AIM OF THE TASK
Read through the lines below and copy the ones holding the string "This".

DATA SECTION
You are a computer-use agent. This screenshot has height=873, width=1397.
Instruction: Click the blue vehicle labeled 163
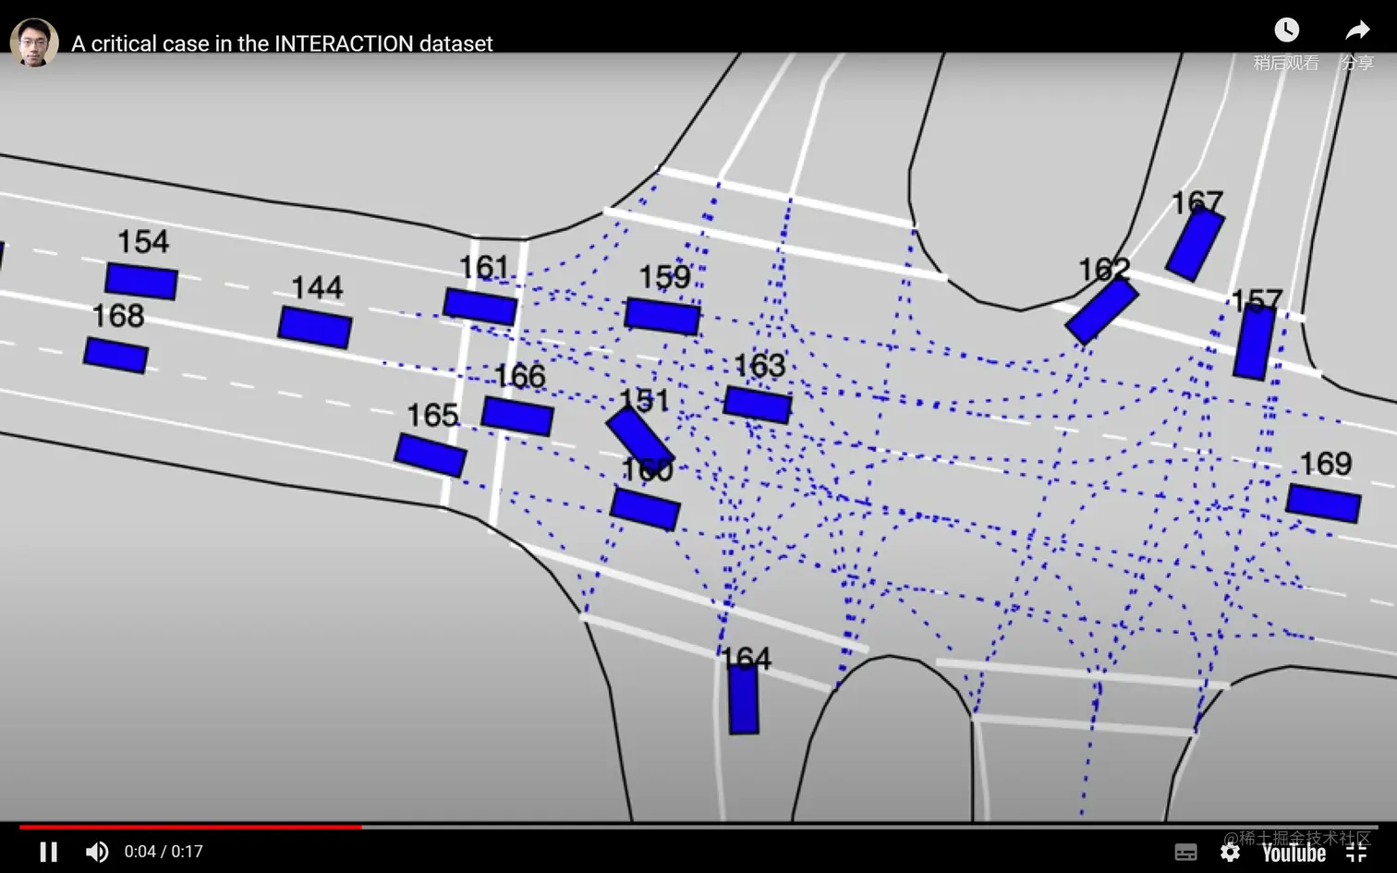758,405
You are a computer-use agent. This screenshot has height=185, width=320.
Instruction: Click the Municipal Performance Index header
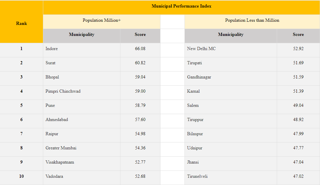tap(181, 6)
---
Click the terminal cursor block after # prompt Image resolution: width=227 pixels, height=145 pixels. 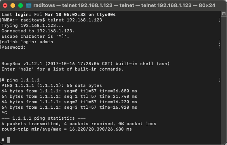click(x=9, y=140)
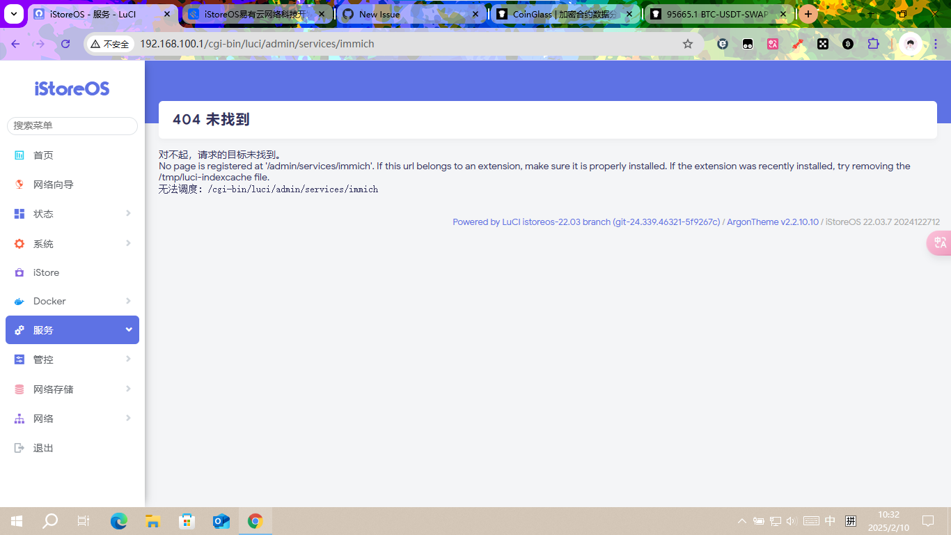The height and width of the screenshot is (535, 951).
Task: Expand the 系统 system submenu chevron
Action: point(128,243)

PROBLEM SOLUTION
You are a computer-use agent. This screenshot has height=873, width=1397.
You are a computer-use agent. This screenshot has height=185, width=320.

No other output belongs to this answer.